> [Brief]: Reproduce the stretch of the article on Hurricane Katrina's impact on New Orleans universities from "At both private" through "status report follows.", word for word.

AAUP Responds to Katrina's Impact on New Orleans Universities

Academe, Mar/Apr 2006 by Kurland, Jordan E

The damage inflicted by Hurricane Katrina late last August on New Orleans and the Gult Coast region has been called the worst natural disaster ever experienced in the United States. The damage to institutions of higher education and their faculties, in New Orleans alone, has been immense. No major institution has closed down permanently, but all had to cease operating in their New Orleans locations during the fall 2005 semester. Some were able to resume in January, either in their previous locations or in make-shift facilities, while others will not be able to function on campus again until fall 2006 or even later.

At both private and public institutions, large numbers of faculty members, many of them with tenure, have suffered termination of appointment. Others have been placed on furlough, some for a fixed period but some apparently indefinitely. Yet others, spared thus far, are potential victims of massive layoffs to be announced this spring with the adoption of next year's budget. The total number, still growing, of college and university faculty members involuntarily released exceeds anything ever before experienced in higher education. The AAUP is providing what advice and assistance it can, calling when feasible for corrective action, in this ongoing volatile situation. A status report follows.

> [Data for analysis]:

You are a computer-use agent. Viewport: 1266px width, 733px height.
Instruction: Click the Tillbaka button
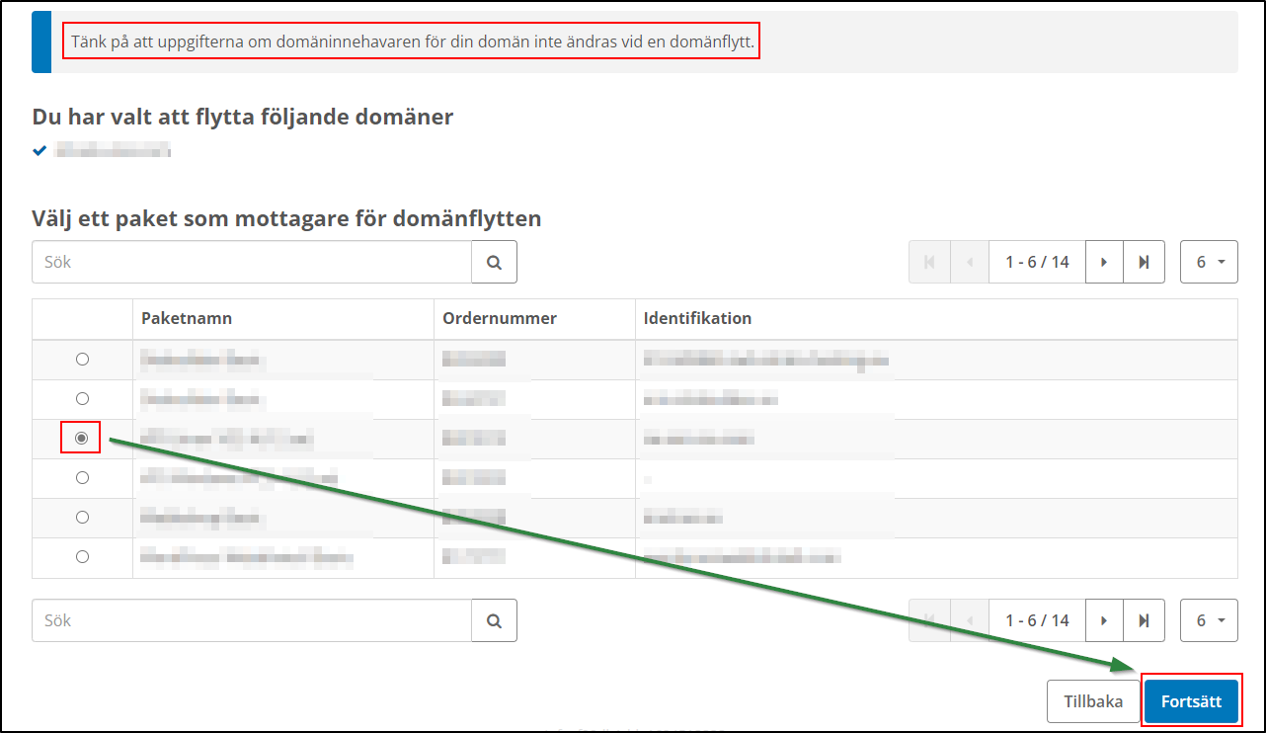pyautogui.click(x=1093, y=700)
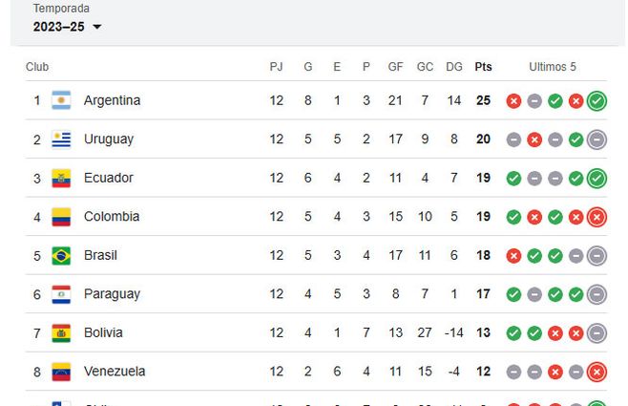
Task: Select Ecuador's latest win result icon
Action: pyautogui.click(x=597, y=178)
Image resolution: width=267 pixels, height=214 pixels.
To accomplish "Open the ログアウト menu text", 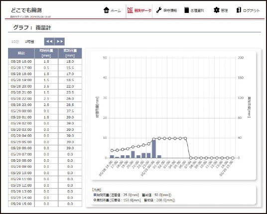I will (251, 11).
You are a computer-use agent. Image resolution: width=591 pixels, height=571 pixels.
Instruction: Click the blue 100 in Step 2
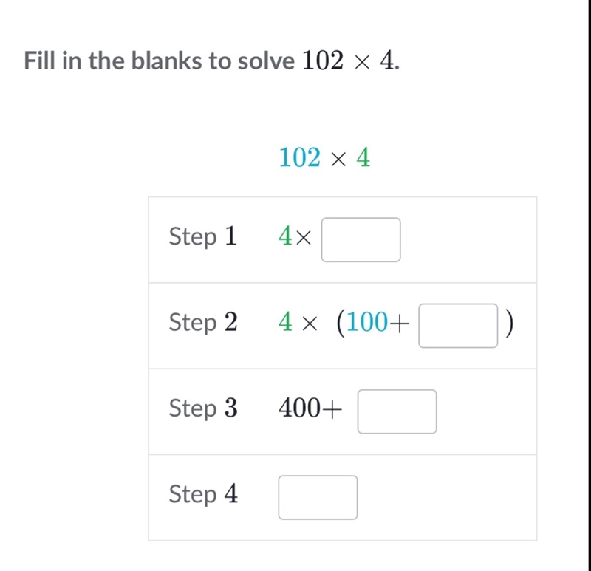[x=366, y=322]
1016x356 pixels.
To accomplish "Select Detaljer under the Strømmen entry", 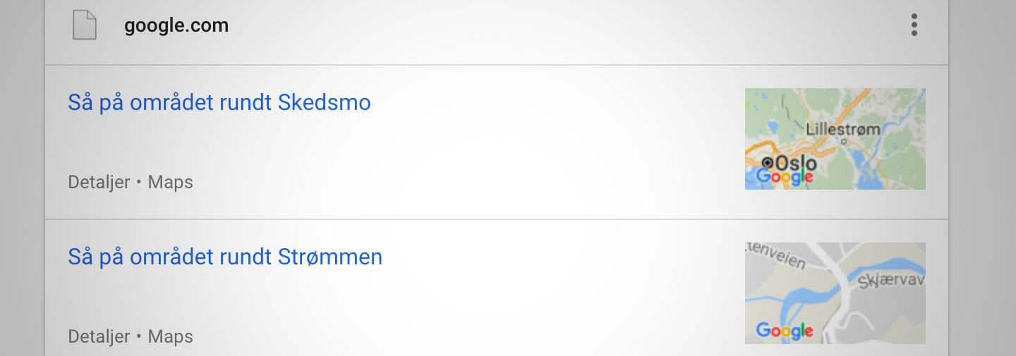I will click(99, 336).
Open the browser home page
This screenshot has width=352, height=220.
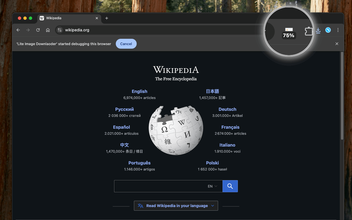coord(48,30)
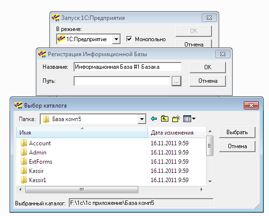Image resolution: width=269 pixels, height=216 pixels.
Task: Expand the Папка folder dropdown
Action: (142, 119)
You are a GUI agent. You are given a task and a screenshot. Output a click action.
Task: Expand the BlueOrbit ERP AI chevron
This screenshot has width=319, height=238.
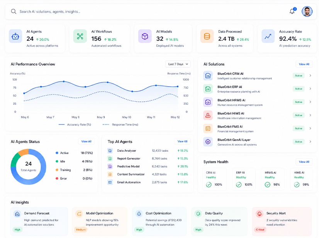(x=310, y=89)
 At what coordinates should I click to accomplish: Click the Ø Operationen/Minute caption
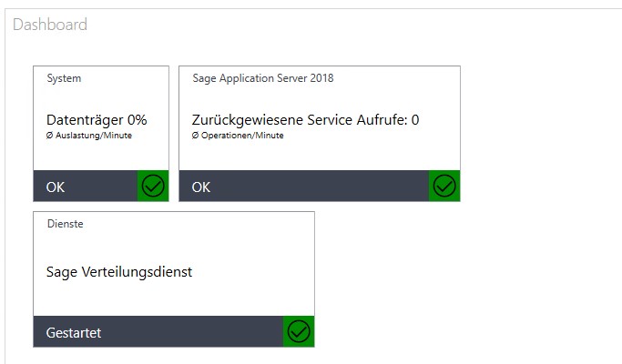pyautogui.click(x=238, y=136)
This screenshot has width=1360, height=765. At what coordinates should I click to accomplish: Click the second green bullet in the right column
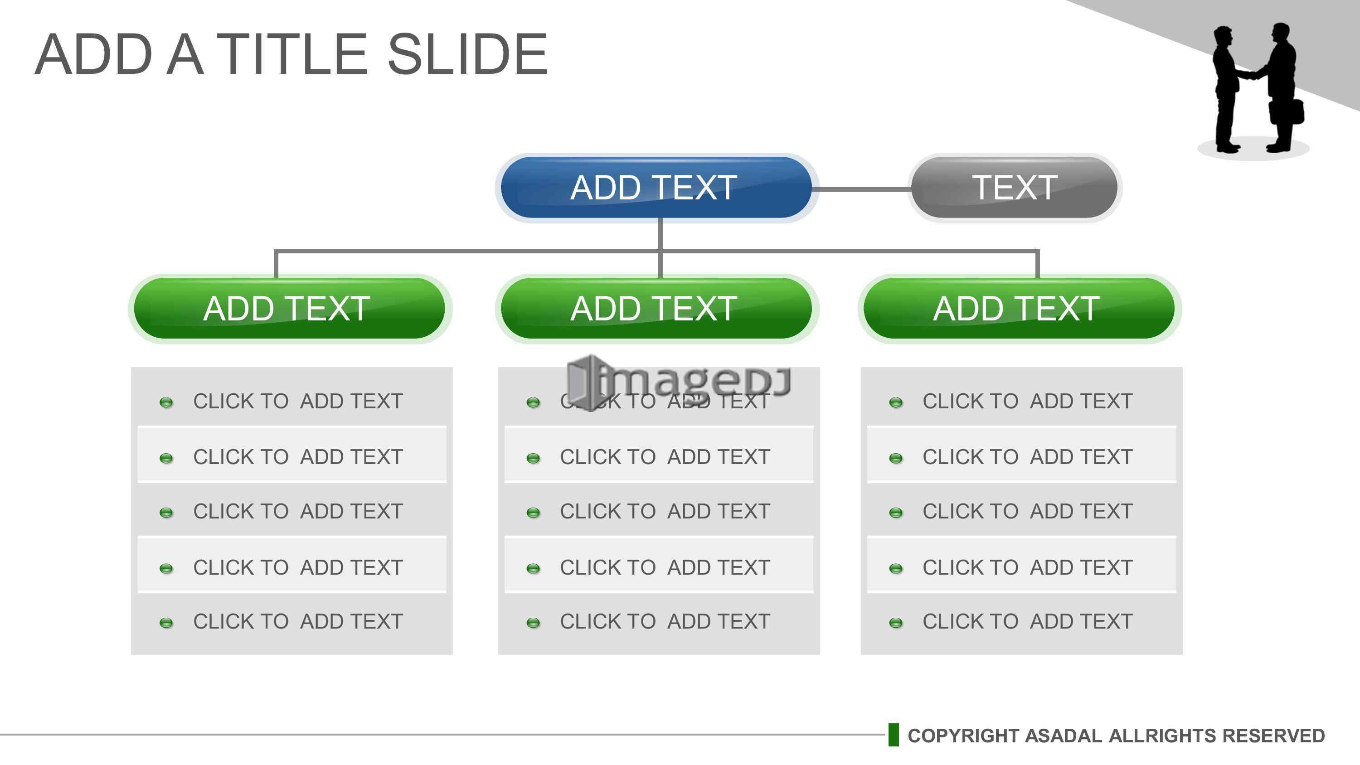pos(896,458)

> [Exercise output]:
At both private and public institutions, large numbers of faculty members, many of them with tenure, have suffered termination of appointment. Others have been placed on furlough, some for a fixed period but some apparently indefinitely. Yet others, spared thus far, are potential victims of massive layoffs to be announced this spring with the adoption of next year's budget. The total number, still growing, of college and university faculty members involuntarily released exceeds anything ever before experienced in higher education. The AAUP is providing what advice and assistance it can, calling when feasible for corrective action, in this ongoing volatile situation. A status report follows.